Sono liberi!
Ma le buone notizie finiscono qui: la
liberazione di 55 prigionieri politici sahrawi il 7 novembre scorso è
stata seguita quindici giorni dopo da nuovi arresti e nuove violenze delle forze
dell'ordine marocchine. A cura del comitato Milanese per il Referendum nel Sahara
Occidentale. Dicembre 2001.
Prima la buona
notizia.
Il 7 novembre il re del Marocco ha deciso l'amnistia per Mohammed Daddach ed
altri 55 prigionieri politici sahrawi!
Tra questi, 24 erano quelli "adottati" dalla Campagna Internazionale
che abbiamo diffuso in questi mesi.
La liberazione è arrivata dopo un'intensa campagna portata avanti dai
detenuti stessi, che avevano cominciato uno sciopero della fame a fine agosto,
e dai sostenitori della causa sahrawi in giro per il mondo, tra i quali il Comitato
di Milano e Reds.
L'8 novembre il primo gruppo di prigionieri detenuti ad El Ayoun è stato
accolto alle 21.30 dalla popolazione sahrawi, insieme hanno percorso le strade
della città con canti e slogan. Il gruppo detenuto a Marrakech ha trovato
all'uscita dal carcere, verso le 22, gli studenti sahrawi che li hanno ospitati
per la notte. L'ultimo prigioniero a lasciare il carcere è stato proprio
Sidi Mohamed Daddach, che è uscito dopo le 23.30; venerdì ha raggiunto
El Ayoun, insieme agli altri sahrawi rilasciati.

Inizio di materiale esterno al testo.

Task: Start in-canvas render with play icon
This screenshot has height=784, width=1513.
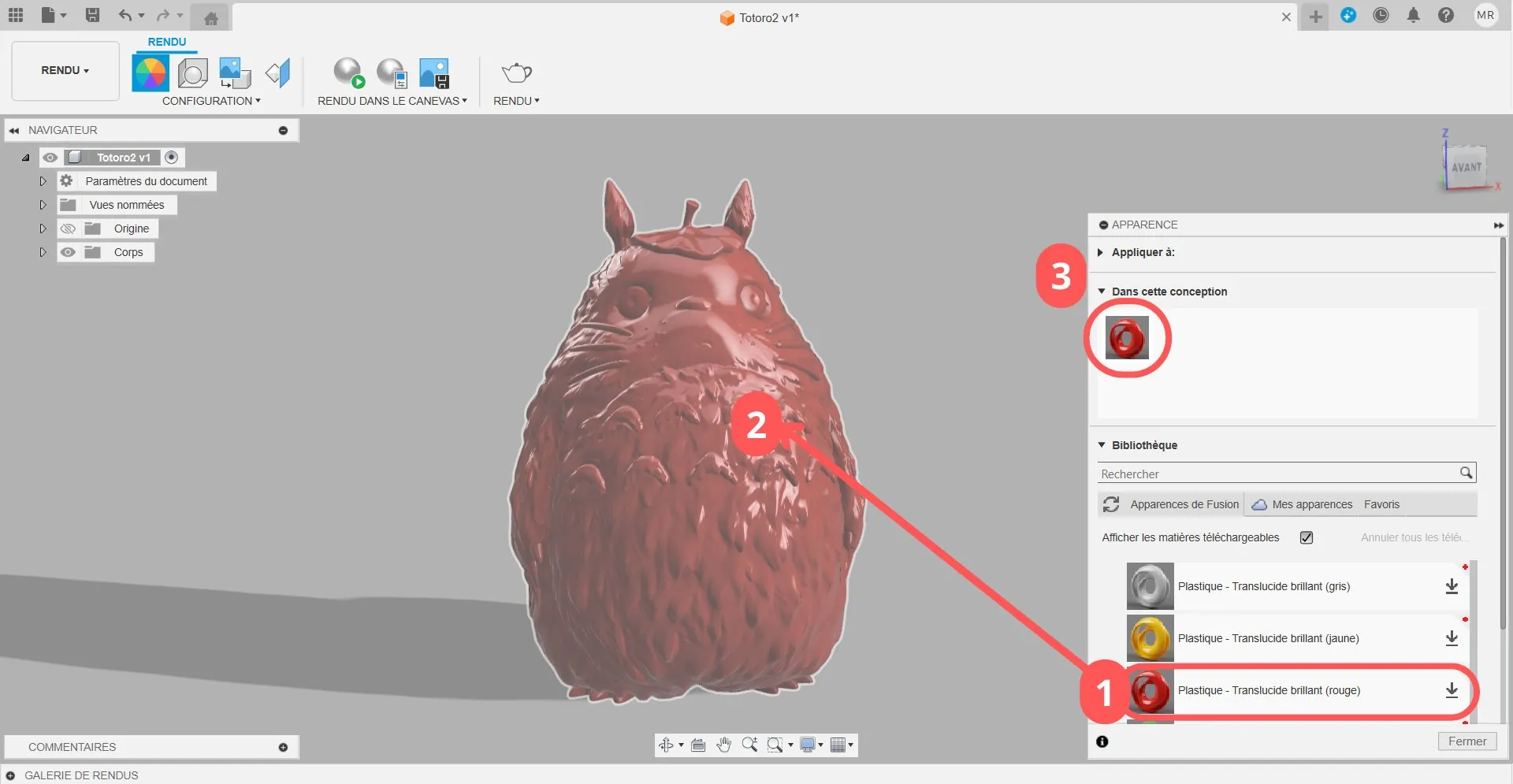Action: coord(348,73)
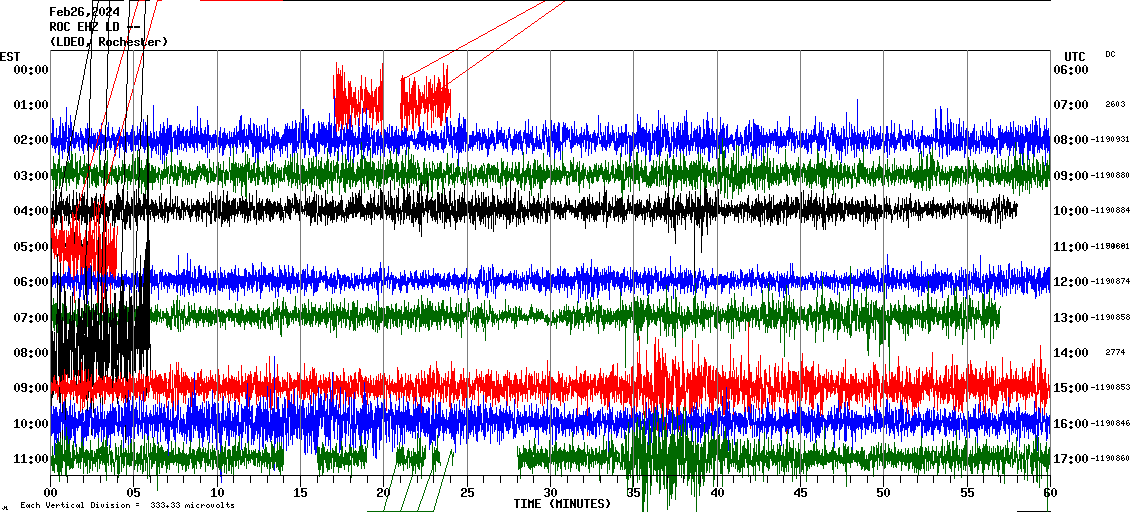Click the DC column header

(1110, 54)
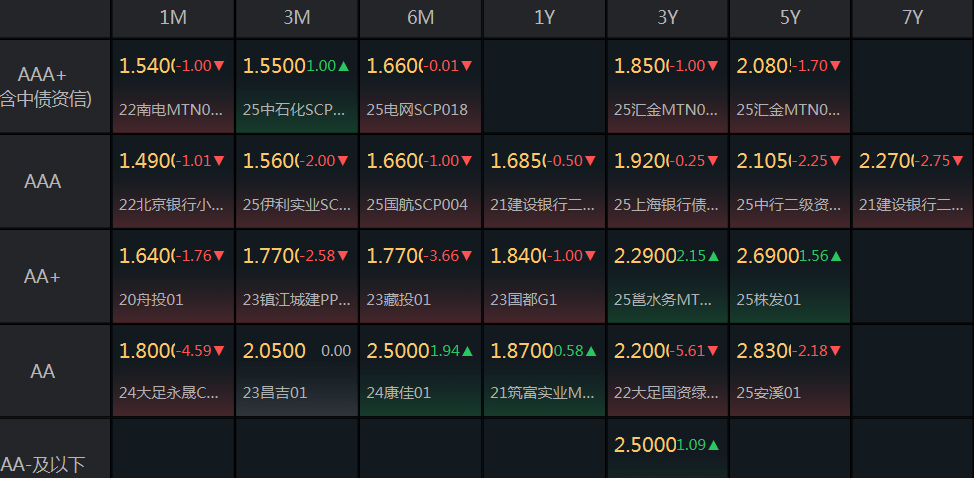Click the red down arrow in AAA 7Y cell
974x478 pixels.
pos(958,161)

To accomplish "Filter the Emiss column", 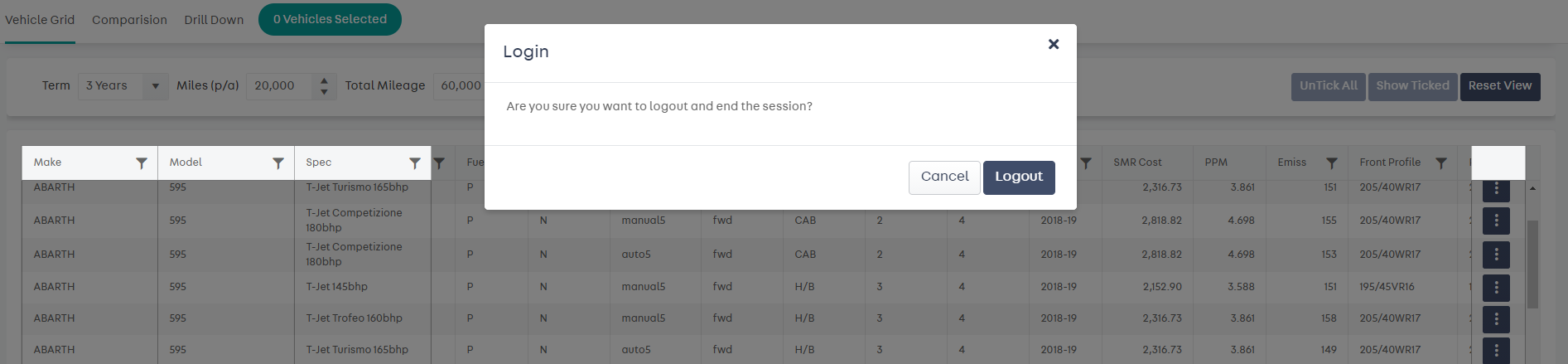I will 1332,163.
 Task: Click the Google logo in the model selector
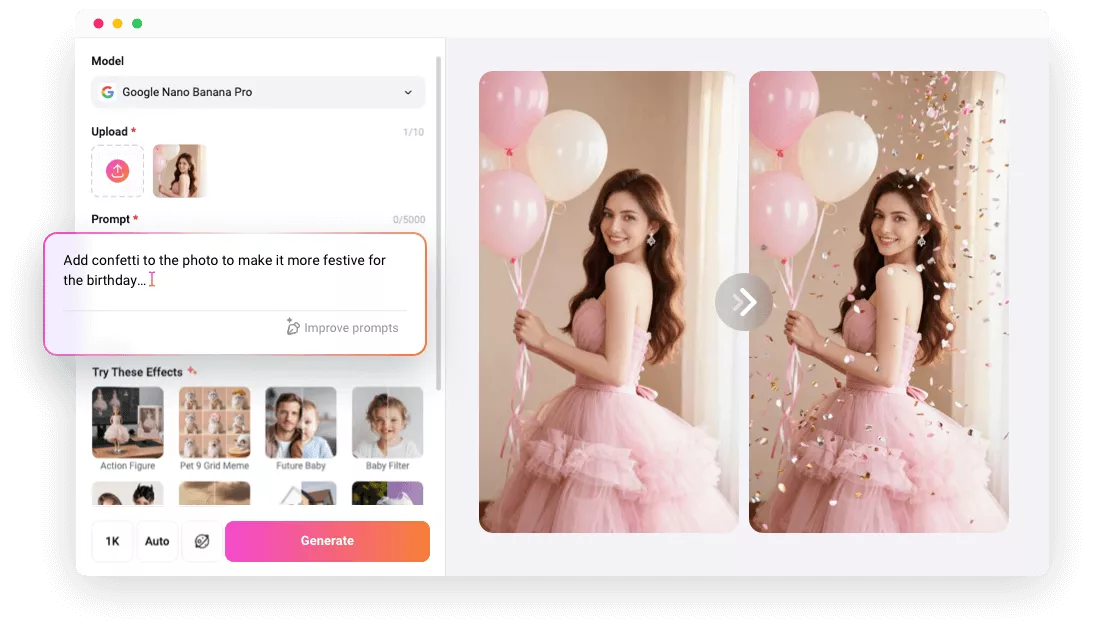coord(107,92)
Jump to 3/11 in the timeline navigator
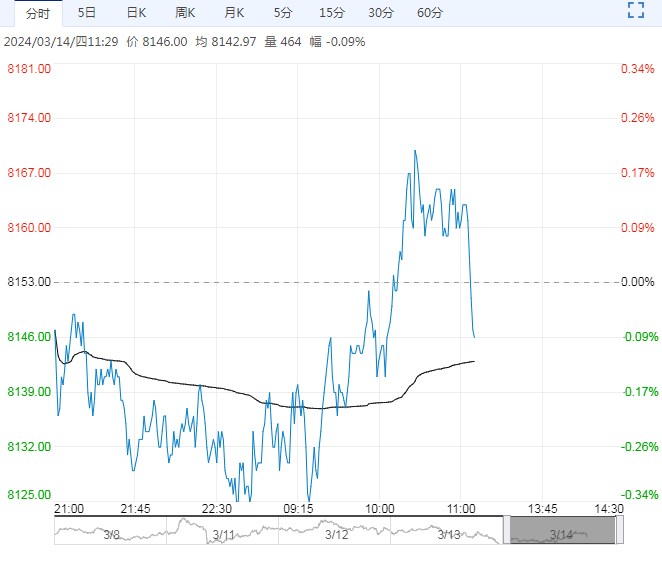The image size is (662, 564). click(223, 536)
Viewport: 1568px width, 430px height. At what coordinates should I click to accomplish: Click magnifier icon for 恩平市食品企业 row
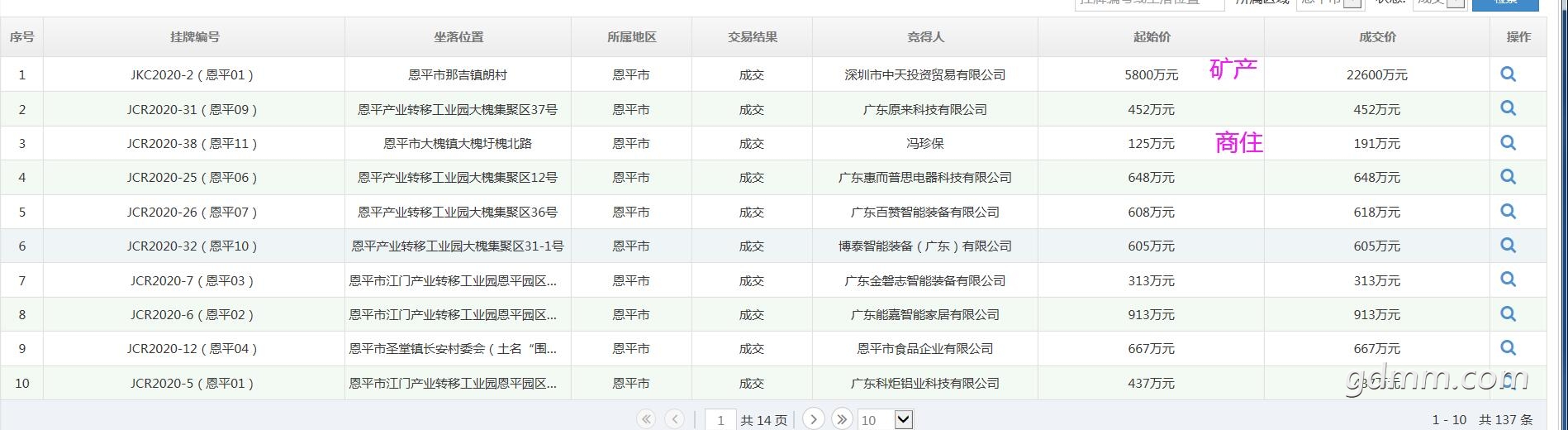coord(1508,348)
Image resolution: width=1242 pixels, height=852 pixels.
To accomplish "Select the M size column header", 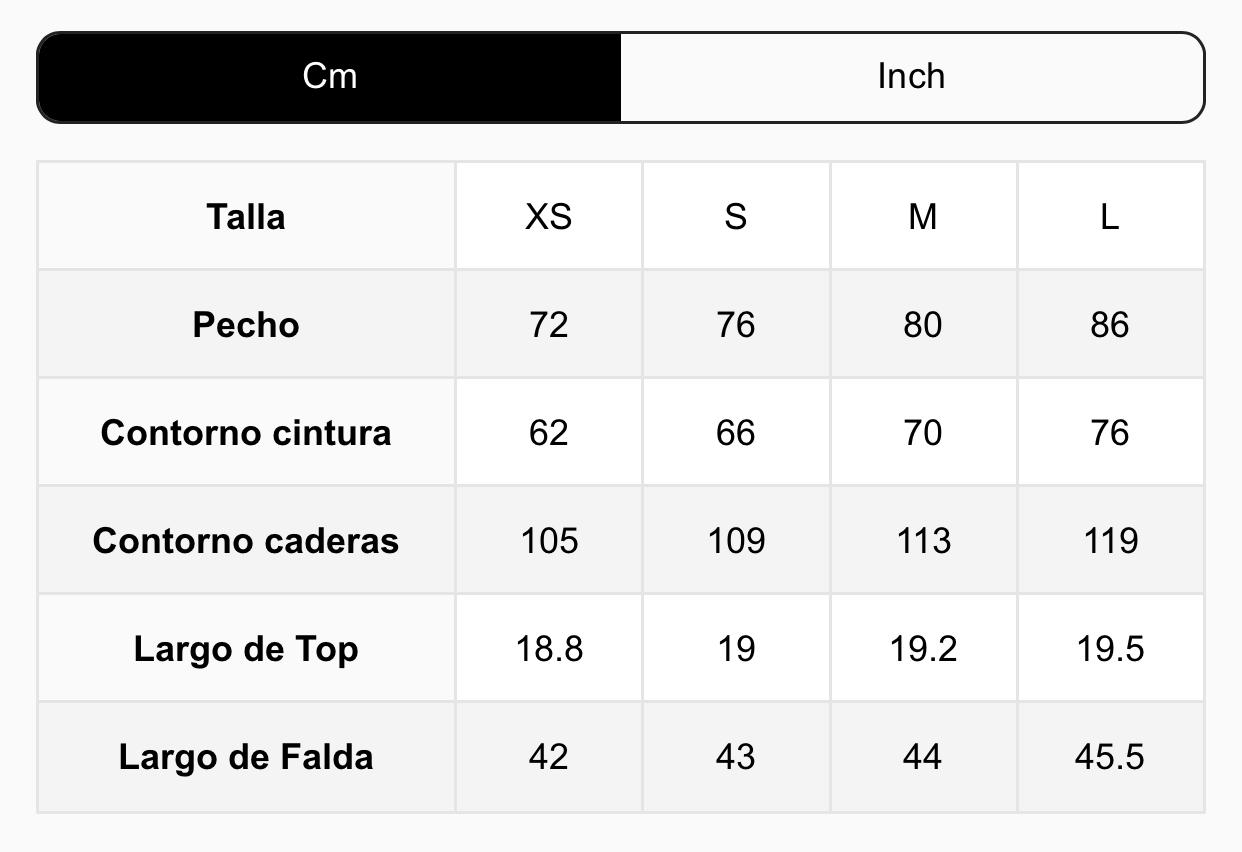I will [923, 216].
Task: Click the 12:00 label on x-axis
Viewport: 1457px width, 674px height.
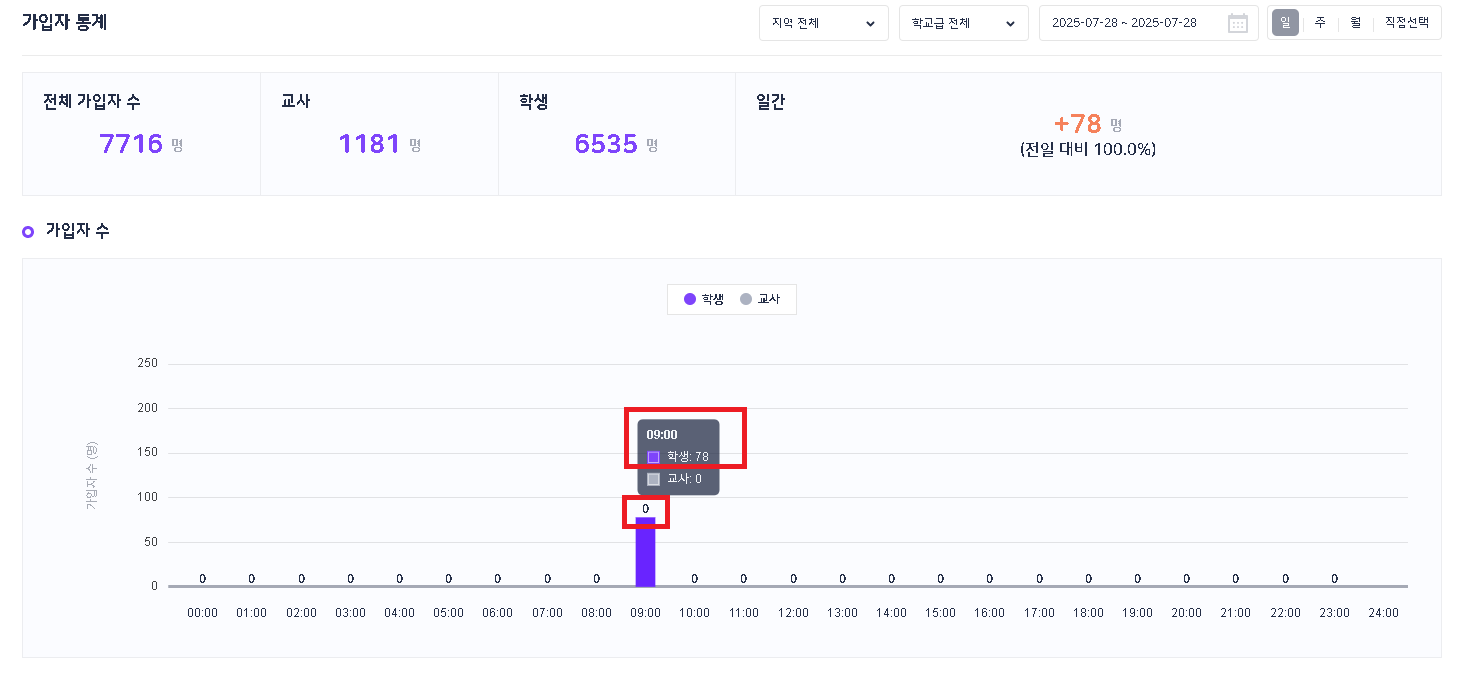Action: pyautogui.click(x=793, y=613)
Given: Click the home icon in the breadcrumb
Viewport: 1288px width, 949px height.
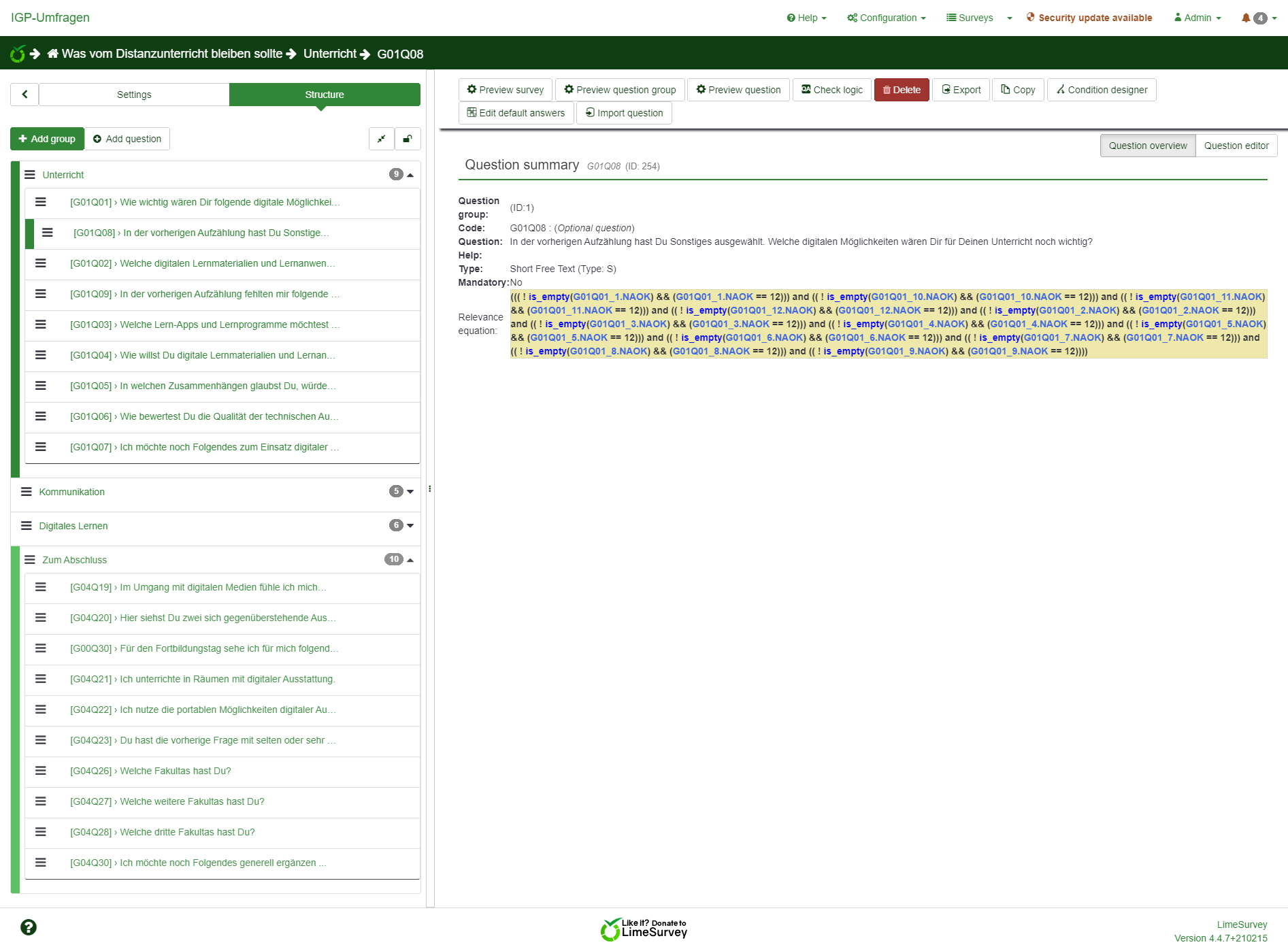Looking at the screenshot, I should [52, 54].
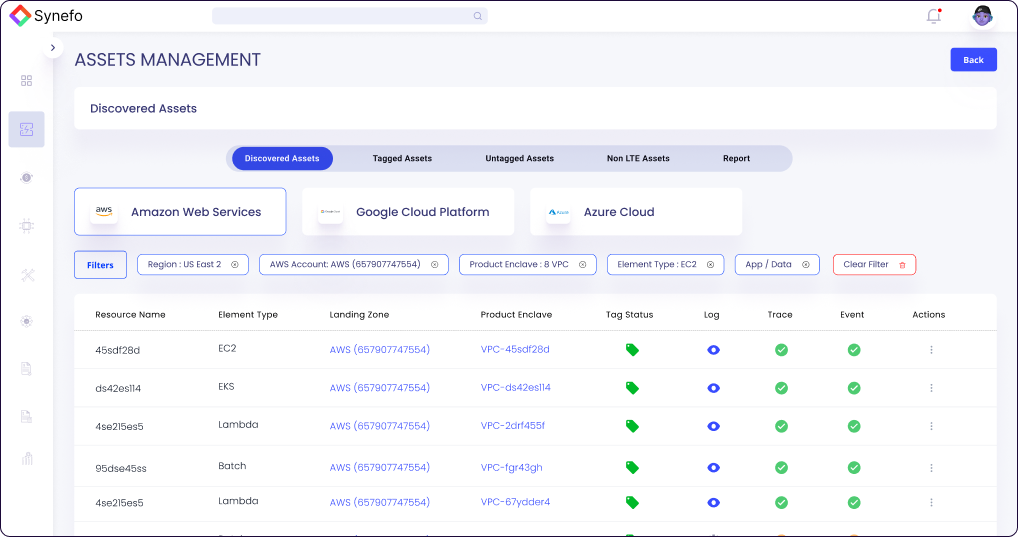Open the VPC-ds42es114 product enclave link
The width and height of the screenshot is (1018, 537).
(515, 388)
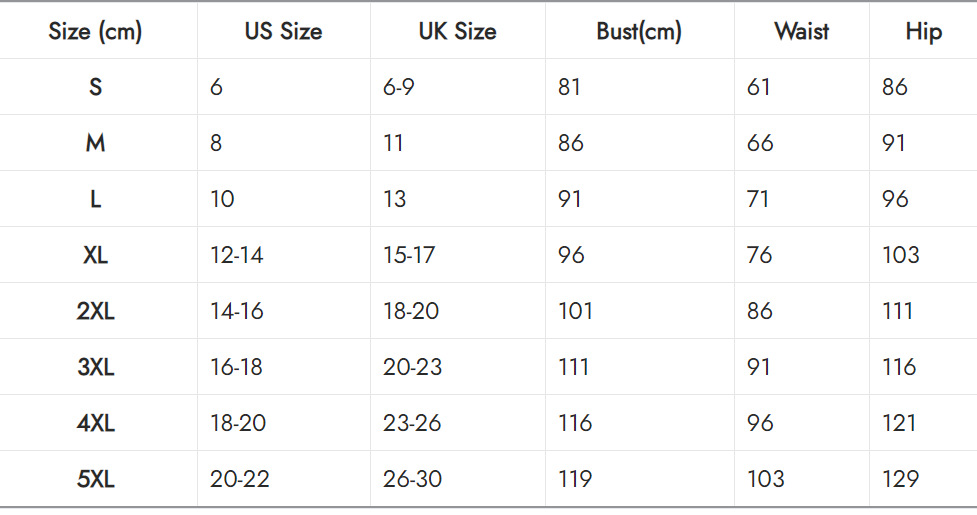
Task: Select the M size row label
Action: pyautogui.click(x=96, y=143)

Per una decina di giorni ci siamo cullati nell'illusione di un rappacificamento
del Marocco verso i Sahrawi, ma l'euforia non avrebbe dovuto impedirci di rilevare
che l'amnistia è stata decisa per celebrare l'anniversario della Marcia
Verde, con la quale 350.000 marocchini hanno invaso il Sahara Occidentale nel
1975...
Puntualmente, in occasione della "festa dell'indipendenza marocchina",
le carceri marocchine si sono riempite di nuovo e la violenta repressione dei
manifestanti a Smara del 17 novembre ci ha fatto ripiombare nella cinica e pervicace
politica attuata da Mohammed VI.
Il 17 novembre le forze dell'ordine hanno disperso con la forza i partecipanti
al sit-in organizzato davanti alla sede della Wilaya (provincia) di Smara dai
sahrawi disoccupati; a seguito dell'intervento brutale, la popolazione sahrawi
(donne, bambini, ragazzi, adulti) è accorsa per soccorrere i manifestanti
facendo da scudo.
Numerosi sono stati i feriti (quattro dei i quali gravi) e 20 gli arrestati
(tra cui due donne); alcuni sono stati liberati la sera stessa, altri il giorno
dopo, altri rimangono in carcere ma tutti hanno subito torture e percosse. Tre
di questi non hanno potuto lasciare il carcere perché non si reggevano
in piedi. Inoltre moltissime abitazioni sono state perquisite, alla ricerca
dei manifestanti che cercavano rifugio, e le relative porte distrutte.
Una moschea è stata evacuata con la forza e i fedeli aggrediti, insieme
all'imam.
I manifestanti hanno appiccato il fuoco nei locali del commissariato, bruciato
una camionetta e una moto della polizia. Hanno distrutto il materiale e i drappi
preparati dalle autorità marocchine per la "festa dell'indipendenza
marocchina del 18 novembre". Sette agenti sono stati feriti.
L'atteggiamento delle forze dell'ordine marocchine rimane molto aggressivo e
provocatorio. Dopo aver insultato e umiliato i sahrawi arrestati ("adesso,
chiama Daddach per liberarti..."), la polizia marocchina ha sfilato per
le strade di Smara il 18 novembre insultando e provocando la popolazione.
Ciò non fa altro che confermare che si tratta di un esercito di occupazione.
La totale assenza di interventi da parte dell'ONU a protezione della popolazione dimostra ancora una volta che i sahrawi sono sì prigionieri del Marocco ma che i carcerieri siedono al Palazzo di Vetro di New York.